Em artigo publicado no portal Poder360 e intitulado O crime organizado ganhou com o recuo do governo no Pixgate, o auditor fiscal da Receita Federal e vice-presidente da Associação Nacional dos Auditores Fiscais da Receita Federal do Brasil Kleber Cabral afirma que o recuo do governo, no caso Pix, foi “marcado por desinformação e erros de comunicação”, beneficiando “criminosos que se aproveitam de brechas no sistema financeiro para lavar dinheiro e movimentar recursos ilícitos”. Essa colocação é uma verdadeira pérola do pensamento burocrático.

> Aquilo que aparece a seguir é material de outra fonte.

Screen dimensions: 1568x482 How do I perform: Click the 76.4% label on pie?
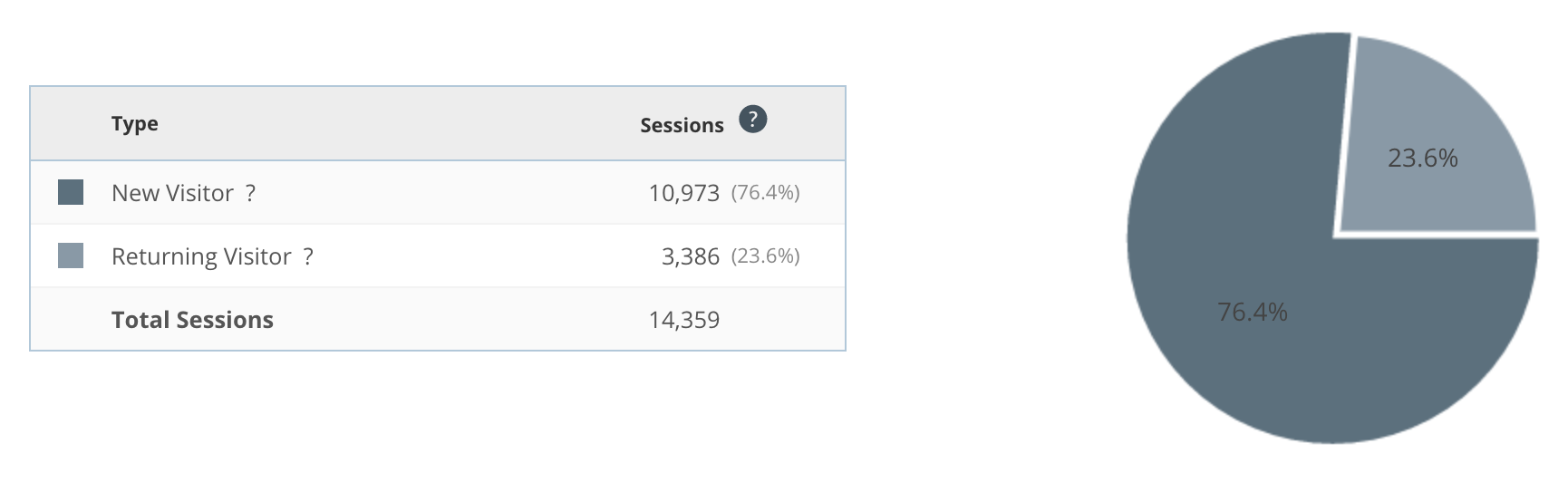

Não apenas ignora os custos políticos da tentativa de ampliar a fiscalização sobre o Pix, mas também se sustenta em uma premissa reacionária: a de que a medida visava combater o crime organizado. E daí? Mesmo que fosse verdade, de que forma a população seria beneficiada com a lupa da Receita sobre suas movimentações financeiras?
Desde a infame “taxa das blusinhas”, a política econômica de Fernando Haddad tem sido nada menos que uma investida contra o bolso dos trabalhadores, enquanto o governo luta por reajustes salariais irrisórios e corta gastos sociais. Nesse cenário, é inevitável que a população desconfie de qualquer medida que, na prática, acaba prejudicando ainda mais os mais pobres.
A confusão nas justificativas apresentadas para a fiscalização do Pix é, por si só, uma prova de que nem Cabral e nem a equipe econômica têm clareza sobre os objetivos reais da medida. O que se sabe, contudo, é que a ojeriza popular contra Haddad chegou ao paroxismo. Se é verdade que notícias falsas ajudaram a criar um clima de pânico em torno do tema, isso é ainda mais grave para o ministro, pois evidencia como sua política rapace transformou o governo em alvo fácil de boatos. A permanência de Haddad no Ministério da Fazenda não é apenas um problema para o governo Lula, mas uma ameaça à sua própria estabilidade.
Kleber Cabral também tenta justificar a medida argumentando que “o Pix já faz parte das informações enviadas pelos bancos à Receita Federal por meio da E-Financeira desde 2020”, e que a novidade seria incluir bancos digitais e fintechs no monitoramento. Não seria essa mais uma demonstração de como a Receita Federal, como toda a burocracia, atua sem transparência para a população?
Mais importante, o inciso X do artigo 5º da Constituição Federal garante o sigilo bancário, direito que aparentemente não vale o papel em que foi escrito, a julgar pela naturalidade com que Cabral trata sua violação. A verdadeira tarefa de um governo democrático é garantir o respeito ao sigilo bancário e aos direitos democráticos da população, não acabar com eles sob pretexto de combater o crime, tal como faz a direita de conjunto, centrista ou extrema.
Diante das contradições geradas pelo capitalismo decadente, a vida social tende à violência. Caso o governo escolha atacar direitos democráticos sob o argumento de coibir crimes, não há outro destino que não o absurdo, como a solução à “analista de Bagé”: prender toda a população. Ao invés de se render a esse tipo de política autoritária, o governo deveria priorizar a criação de empregos, a melhoria das condições de vida e o respeito aos direitos fundamentais do povo brasileiro.
Cabral finaliza defendendo que “é crucial que o governo reconstrua a narrativa sobre o tema, destacando que o Pix sempre esteve sob monitoramento da Receita e explicando, de forma clara, que a inclusão de bancos digitais e fintechs é uma medida necessária para combater o crime organizado”. Para ele, “a sociedade precisa ser educada sobre como essas políticas não representam uma ameaça aos cidadãos de bem, mas um mecanismo para proteger o sistema financeiro brasileiro”.
Essa defesa burocrática ignora completamente a crise gerada pela tentativa de fiscalização, que não passa de mais um reflexo da política neoliberal adotada pelo governo. A pressão exercida sobre a classe trabalhadora, que já mal suporta a carga de impostos regressivos e a alta do custo de vida, é o verdadeiro fator desestabilizador.
Um pequeno-burguês pode se dar ao luxo de considerar essas medidas moralmente justificáveis, mas a classe trabalhadora brasileira sabe que o verdadeiro problema é a política rapace de Haddad, Simone Tebet, Geraldo Alckmin e Gabriel Galípolo. O que o Brasil precisa é de uma política econômica que ataque o neoliberalismo e garanta condições dignas para as famílias operárias, não de medidas que apenas ampliem a repressão e a exploração.